Open samsinsane opened 5 years ago
I've just updated to v1.38.30 and this is still occurring, is there anything I can do to help with this?
We can definitely use help here. There basically isn't a full-time maintainer of the Fetch API.
For this issue, I think rewriting the fetch worker to be just a normal pthread would be a good way to do, @juj proposed that.
Do you have a test case for the failing behavior?
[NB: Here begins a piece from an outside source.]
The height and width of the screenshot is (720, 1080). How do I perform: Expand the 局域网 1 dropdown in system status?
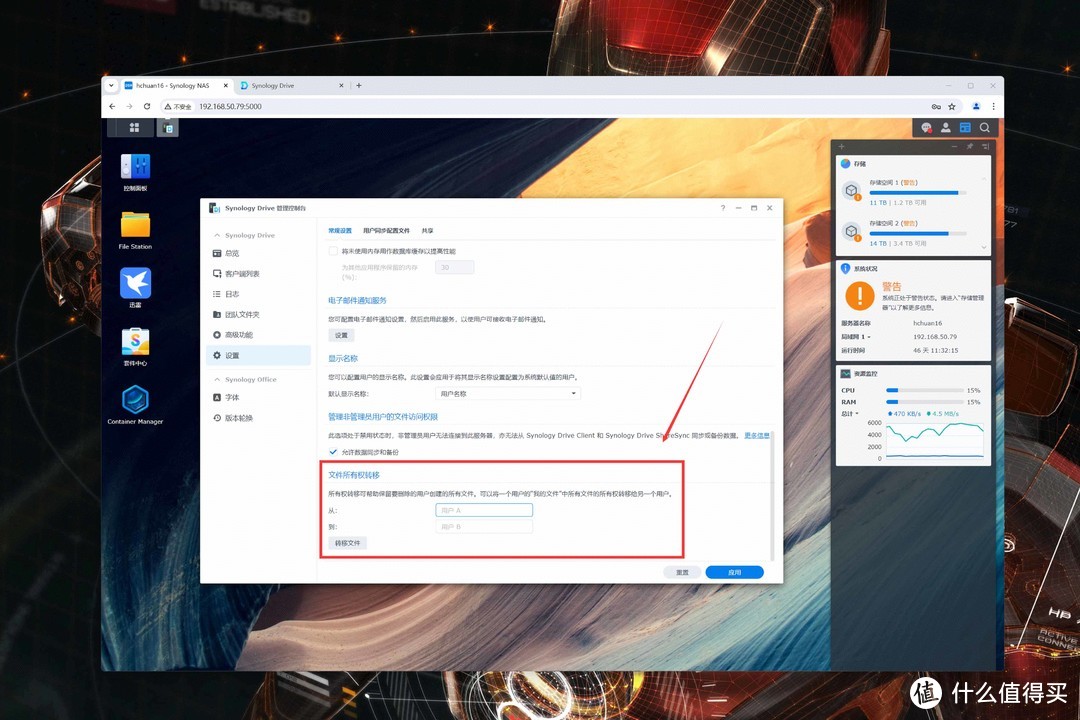click(868, 337)
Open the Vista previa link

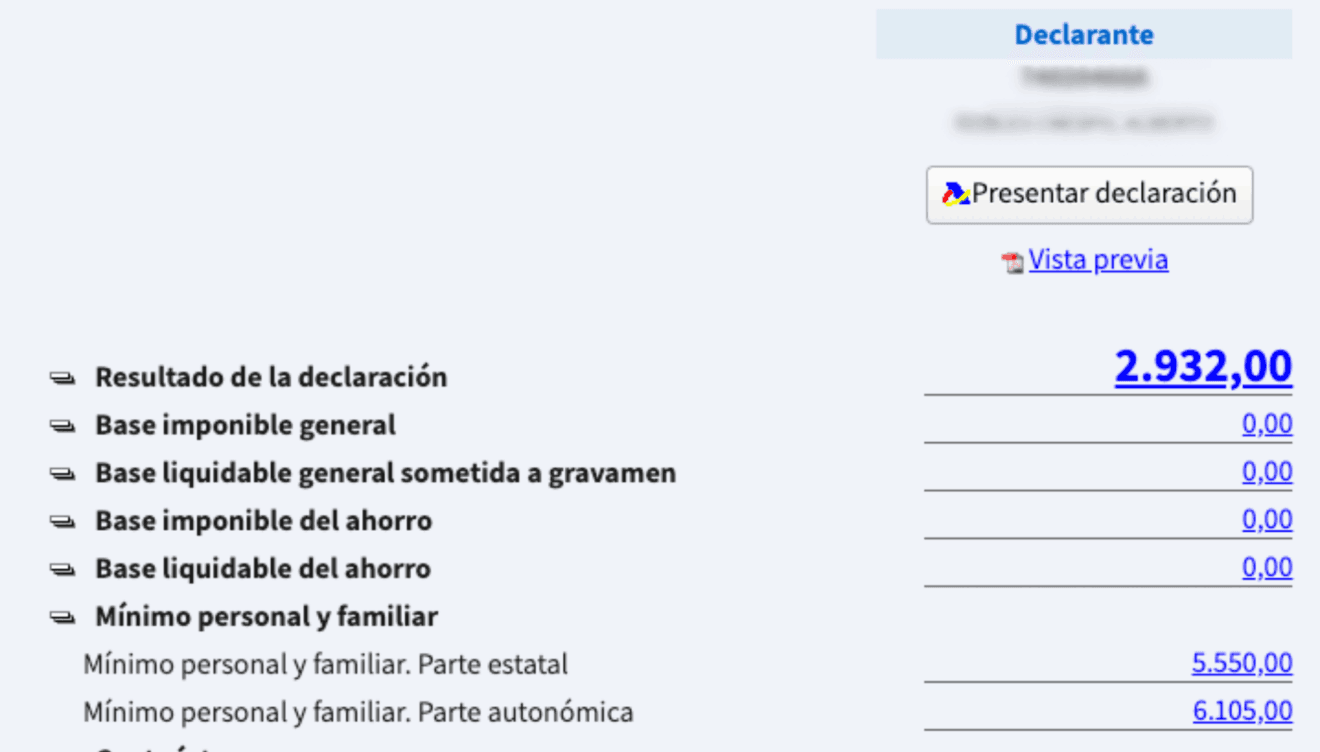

I kind of have a test case (I just threw it together):
#include <stdio.h>
#include <string.h>
#include <pthread.h>
#include <emscripten/fetch.h>
void* threadFunc(void *userData)
{
for (int i = 0; i < 1000; i++)
{
emscripten_fetch_attr_t attr;
emscripten_fetch_attr_init(&attr);
strcpy(attr.requestMethod, "GET");
attr.attributes = EMSCRIPTEN_FETCH_LOAD_TO_MEMORY | EMSCRIPTEN_FETCH_SYNCHRONOUS;
emscripten_fetch_t *fetch = emscripten_fetch(&attr, "file.dat"); // Blocks here until the operation is complete.
if (fetch->status == 200)
{
printf("Finished downloading %llu bytes from URL %s.\n", fetch->numBytes, fetch->url);
// The data is now available at fetch->data[0] through fetch->data[fetch->numBytes-1];
}
else
{
printf("Downloading %s failed, HTTP failure status code: %d.\n", fetch->url, fetch->status);
}
emscripten_fetch_close(fetch);
}
return NULL;
}
int main(int argc, char *argv[])
{
pthread_t threads[8];
for (int i = 0; i < 8; i++)
{
printf("Starting up thread #%d\n", i + 1);
pthread_create(&threads[i], NULL, threadFunc, NULL);
}
return 0;
}
I'm really not sure what the VS plugin does, but I had to modify shared.py
as described in #8454 and then compile with:
emcc -lpthread -O0 -g -s FETCH=1 -s USE_PTHREADS=1 -s WASM=0 -s TOTAL_MEMORY=256MB -s ABORTING_MALLOC=0 test.cpp -o test.html
It might take awhile, but it will eventually trigger the error, Uncaught ReferenceError: ___pthread_mutex_timedlock is not defined
. As I mentioned above, it's not as simple as just adding the missing function because there are several and it will eventually require __pthread_ptr
. I think there are still other paths that trigger errors too, but I don't really recall as it was a few months ago that I went through all the functions.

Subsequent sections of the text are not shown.